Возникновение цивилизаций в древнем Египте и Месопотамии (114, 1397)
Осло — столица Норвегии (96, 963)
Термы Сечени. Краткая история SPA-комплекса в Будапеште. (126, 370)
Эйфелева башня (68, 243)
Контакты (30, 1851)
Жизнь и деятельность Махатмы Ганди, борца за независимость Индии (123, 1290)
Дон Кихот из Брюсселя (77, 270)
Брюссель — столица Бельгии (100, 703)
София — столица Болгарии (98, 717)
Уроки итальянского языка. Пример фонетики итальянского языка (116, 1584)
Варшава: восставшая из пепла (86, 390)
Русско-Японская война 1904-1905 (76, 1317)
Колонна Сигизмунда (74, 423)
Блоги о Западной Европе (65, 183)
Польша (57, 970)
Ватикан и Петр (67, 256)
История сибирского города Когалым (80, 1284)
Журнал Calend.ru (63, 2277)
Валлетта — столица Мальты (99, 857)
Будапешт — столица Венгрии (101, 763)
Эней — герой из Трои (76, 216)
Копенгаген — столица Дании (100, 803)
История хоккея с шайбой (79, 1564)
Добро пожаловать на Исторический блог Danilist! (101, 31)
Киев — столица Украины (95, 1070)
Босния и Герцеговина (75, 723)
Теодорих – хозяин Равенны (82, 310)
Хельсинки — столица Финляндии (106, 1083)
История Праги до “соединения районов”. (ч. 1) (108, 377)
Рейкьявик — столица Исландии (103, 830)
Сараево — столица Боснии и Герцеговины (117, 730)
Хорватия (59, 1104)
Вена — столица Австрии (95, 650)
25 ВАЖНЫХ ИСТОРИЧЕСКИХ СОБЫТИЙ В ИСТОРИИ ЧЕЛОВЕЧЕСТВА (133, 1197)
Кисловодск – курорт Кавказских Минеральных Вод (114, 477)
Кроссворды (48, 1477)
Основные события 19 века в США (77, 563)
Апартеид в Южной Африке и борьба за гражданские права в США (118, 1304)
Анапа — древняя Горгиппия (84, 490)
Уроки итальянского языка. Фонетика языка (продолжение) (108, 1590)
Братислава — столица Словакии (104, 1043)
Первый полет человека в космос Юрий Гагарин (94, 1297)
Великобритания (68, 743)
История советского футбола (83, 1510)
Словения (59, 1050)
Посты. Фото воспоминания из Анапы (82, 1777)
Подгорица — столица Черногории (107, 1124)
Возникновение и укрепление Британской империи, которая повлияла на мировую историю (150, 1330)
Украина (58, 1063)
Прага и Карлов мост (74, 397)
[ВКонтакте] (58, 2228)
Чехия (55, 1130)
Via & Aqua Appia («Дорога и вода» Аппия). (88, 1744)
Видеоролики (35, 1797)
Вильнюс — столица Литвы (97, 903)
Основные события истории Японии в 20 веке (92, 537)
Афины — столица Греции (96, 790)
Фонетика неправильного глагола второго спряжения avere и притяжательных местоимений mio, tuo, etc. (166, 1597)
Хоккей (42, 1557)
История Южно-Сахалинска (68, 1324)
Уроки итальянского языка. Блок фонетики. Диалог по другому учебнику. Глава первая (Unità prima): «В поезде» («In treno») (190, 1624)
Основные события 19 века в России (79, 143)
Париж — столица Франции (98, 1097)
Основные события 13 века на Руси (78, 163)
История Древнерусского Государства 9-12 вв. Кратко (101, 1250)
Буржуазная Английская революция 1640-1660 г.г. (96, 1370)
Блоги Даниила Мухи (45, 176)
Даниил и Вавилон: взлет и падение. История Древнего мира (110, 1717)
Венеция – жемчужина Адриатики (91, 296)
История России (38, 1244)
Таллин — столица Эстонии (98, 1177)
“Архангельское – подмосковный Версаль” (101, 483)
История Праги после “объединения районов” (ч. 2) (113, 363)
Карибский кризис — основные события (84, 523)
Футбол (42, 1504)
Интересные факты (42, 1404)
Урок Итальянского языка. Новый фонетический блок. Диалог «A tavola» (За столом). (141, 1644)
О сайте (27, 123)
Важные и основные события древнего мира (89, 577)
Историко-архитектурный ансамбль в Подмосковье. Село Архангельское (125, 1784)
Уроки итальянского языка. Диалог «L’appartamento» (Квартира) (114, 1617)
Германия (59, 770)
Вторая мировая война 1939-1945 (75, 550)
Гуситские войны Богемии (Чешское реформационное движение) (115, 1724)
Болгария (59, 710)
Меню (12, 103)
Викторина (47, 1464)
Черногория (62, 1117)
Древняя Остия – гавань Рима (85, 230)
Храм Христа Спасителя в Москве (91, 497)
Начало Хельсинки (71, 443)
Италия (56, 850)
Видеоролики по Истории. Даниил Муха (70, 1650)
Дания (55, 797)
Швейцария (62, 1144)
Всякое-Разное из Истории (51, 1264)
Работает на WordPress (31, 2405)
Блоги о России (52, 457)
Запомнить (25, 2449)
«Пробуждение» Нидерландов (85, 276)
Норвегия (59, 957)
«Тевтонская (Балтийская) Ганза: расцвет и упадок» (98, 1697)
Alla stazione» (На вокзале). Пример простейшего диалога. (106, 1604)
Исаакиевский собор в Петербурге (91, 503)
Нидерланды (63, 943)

**********

ABOUT THIS EXERCISE >> All lines of the records above that contain the word "Фонетика" are to be copied out.

FINAL ANSWER >>
Уроки итальянского языка. Фонетика языка (продолжение) (108, 1590)
Фонетика неправильного глагола второго спряжения avere и притяжательных местоимений mio, tuo, etc. (166, 1597)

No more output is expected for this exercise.